▶ Elenco dei compiti
[1] Rispondi a queste domande sul brano sui vaccini pubblici:
(a) Quale paese ha l'unico vaccino con un brevetto 100% pubblico?
(b) A quali prezzi sono state vendute a paesi terzi le eccedenze degli altri vaccini pubblici?
(c) Che tipo di logiche seguono perlopiù gli Stati?
[2] Riprendi il brano sui vaccini pubblici e continualo a partire dall'ultima frase riportata.

▶ Testo da analizzare

⟨

Ora, chiediamoci di nuovo: se fossero gli Stati a produrre i vaccini, cosa cambierebbe? Sicuramente il costo sarebbe minore. Ci sarebbe stata una distribuzione più equa? Difficile a dirsi; probabilmente in assenza di convenzioni e regolamenti internazionali non sarebbe cambiato molto: a parte Cuba, il cui vaccino è l’unico ad avere un brevetto 100% pubblico, gli altri vaccini pubblici sono stati utilizzati a uso prioritario (o esclusivo) dai paesi che li hanno sviluppati e le eccedenze sono state vendute a paesi terzi a prezzi di mercato.
Che dire infine della logica sottostante? Gli Stati, a differenza delle aziende, non perseguono il profitto come scopo principale e possono attuare politiche di spesa pubblica: il che significa, ad esempio, che non devono convincere nessuno ad acquistare il proprio prodotto oltre le quantità necessarie. Ma nemmeno gli Stati, per come sono strutturati, perseguono come obiettivo il bene comune o la salute pubblica. Seguono sì logiche diverse dalle aziende, ma sono perlopiù logiche geopolitiche ed elettorali.

⟩

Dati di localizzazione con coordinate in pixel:
⟨

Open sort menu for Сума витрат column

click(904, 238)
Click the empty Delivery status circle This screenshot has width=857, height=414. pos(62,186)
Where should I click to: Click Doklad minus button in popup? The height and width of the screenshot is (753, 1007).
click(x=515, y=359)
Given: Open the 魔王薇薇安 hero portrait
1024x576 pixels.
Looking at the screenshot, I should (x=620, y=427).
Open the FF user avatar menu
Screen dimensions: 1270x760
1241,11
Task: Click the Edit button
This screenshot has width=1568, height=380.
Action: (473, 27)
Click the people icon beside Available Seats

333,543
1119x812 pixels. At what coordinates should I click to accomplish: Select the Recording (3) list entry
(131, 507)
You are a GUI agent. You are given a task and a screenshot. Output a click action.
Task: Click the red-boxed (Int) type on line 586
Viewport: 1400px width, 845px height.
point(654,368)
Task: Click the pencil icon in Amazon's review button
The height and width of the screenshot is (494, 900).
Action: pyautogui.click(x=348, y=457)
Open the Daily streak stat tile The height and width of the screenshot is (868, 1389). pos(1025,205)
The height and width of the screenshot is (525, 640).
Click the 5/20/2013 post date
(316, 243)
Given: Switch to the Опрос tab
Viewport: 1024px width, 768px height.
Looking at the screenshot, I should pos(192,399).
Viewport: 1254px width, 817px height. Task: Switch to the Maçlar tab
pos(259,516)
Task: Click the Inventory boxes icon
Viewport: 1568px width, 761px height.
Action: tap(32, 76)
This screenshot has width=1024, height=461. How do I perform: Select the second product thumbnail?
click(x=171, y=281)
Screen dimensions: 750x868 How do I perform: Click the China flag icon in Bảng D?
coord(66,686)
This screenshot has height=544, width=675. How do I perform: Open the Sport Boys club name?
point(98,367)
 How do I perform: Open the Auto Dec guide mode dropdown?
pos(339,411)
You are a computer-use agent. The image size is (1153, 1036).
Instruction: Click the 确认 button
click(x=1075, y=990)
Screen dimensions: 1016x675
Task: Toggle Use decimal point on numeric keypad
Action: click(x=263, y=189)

⟩

▶ Risposte per compito
[1]
(a) Cuba.
(b) A prezzi di mercato.
(c) Logiche geopolitiche ed elettorali.

[2]
CONCLUSIONI
In conclusione, sembra che affidare lo sviluppo esclusivo dei vaccini a delle aziende private presenti più svantaggi che vantaggi, soprattutto alle condizioni in cui lo hanno fatto la maggior parte dei paesi durante l’epidemia di Covid. Tuttavia anche la gestione diretta da parte del settore pubblico non pare una soluzione del tutto soddisfacente e non è esente problematiche come scarsa trasparenza sui dati e utilizzo strumentale dei vaccini per scopi geopolitici o elettorali. Inoltre non risolve il problema della disparità nella capacità di accesso ai vaccini da parte dei diversi paesi del mondo e non è tesa al bene comune.
Che alternative abbiamo? A lungo si è parlato dell’ipotesi di togliere la proprietà intellettuale sui vaccini per il Covid, in modo da renderli più accessibili a chiunque fosse in grado di produrli. Nell’ottobre 2020 India e Sudafrica, con il sostegno di oltre cento nazioni, hanno lanciato la proposta di una moratoria globale di tre anni sui brevetti sui vaccini. Al grido di “Nessun profitto sulla pandemia” molte Ong e associazioni hanno aderito. Risultato? Un buco nell’acqua.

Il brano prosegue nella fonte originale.